● Instruction
Copy out every line in the data below that contains the word "height".

Saved data entries:
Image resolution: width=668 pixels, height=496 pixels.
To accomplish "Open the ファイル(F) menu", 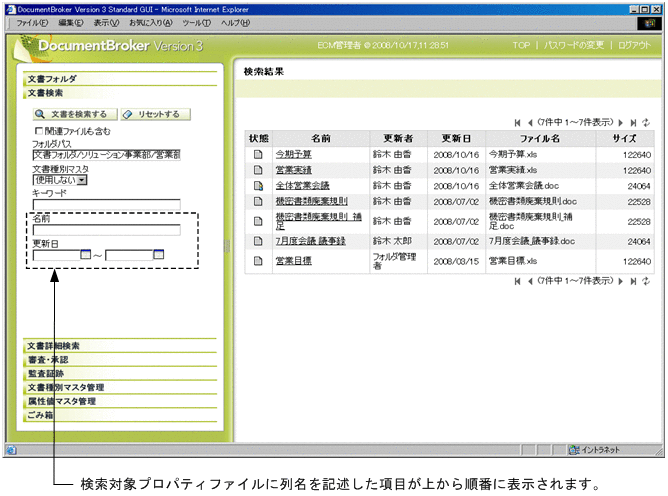I will 33,22.

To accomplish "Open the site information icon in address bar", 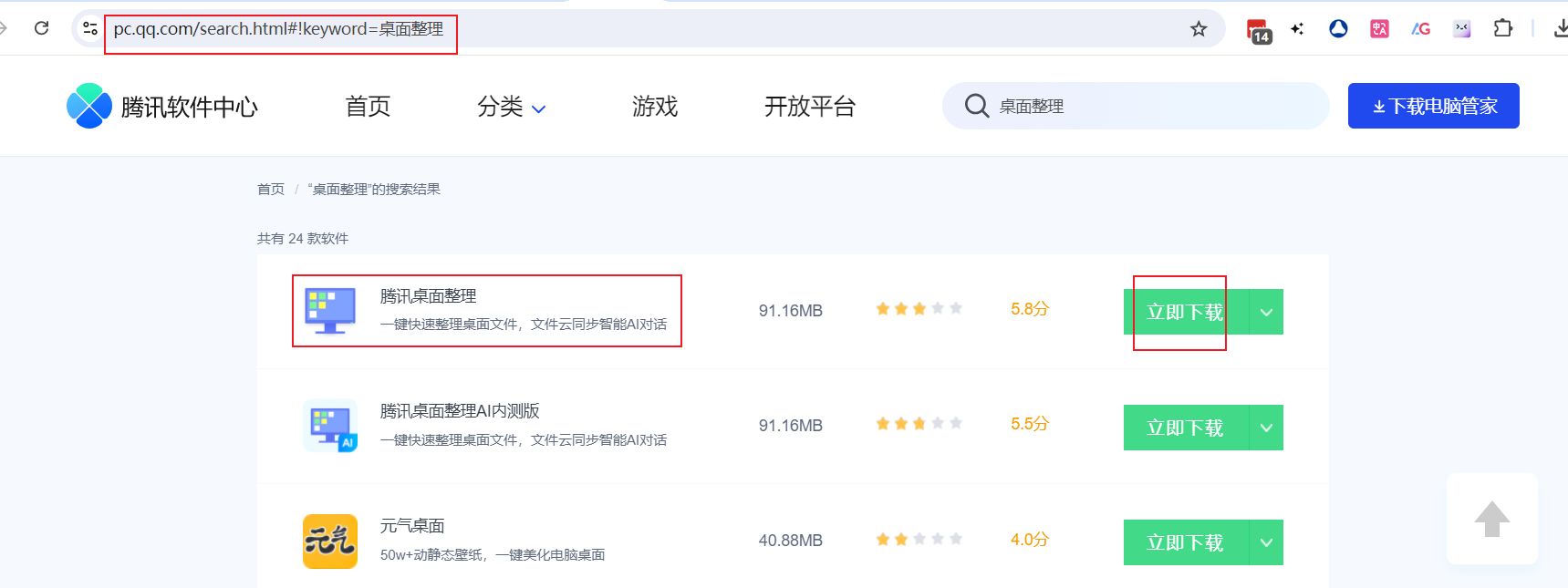I will coord(90,29).
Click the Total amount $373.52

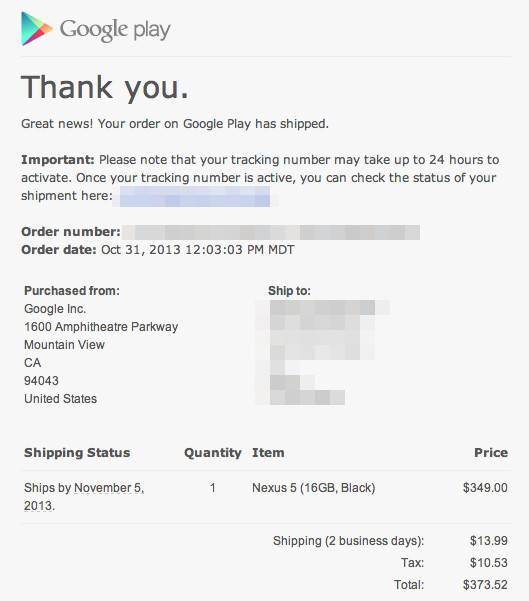coord(485,585)
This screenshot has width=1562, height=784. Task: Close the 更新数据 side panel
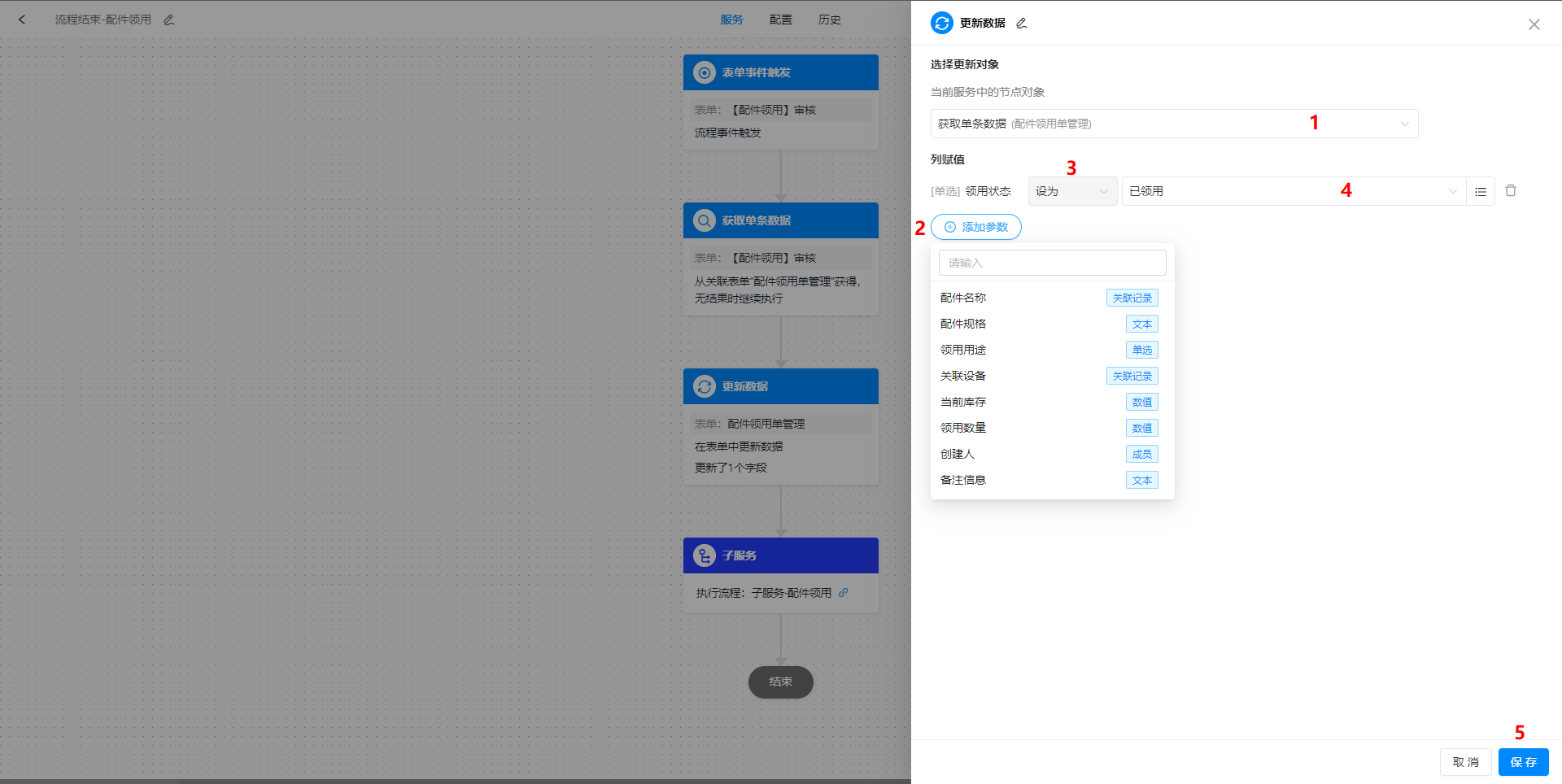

● The response
Image resolution: width=668 pixels, height=496 pixels.
This screenshot has width=1562, height=784. Task: Close the 更新数据 side panel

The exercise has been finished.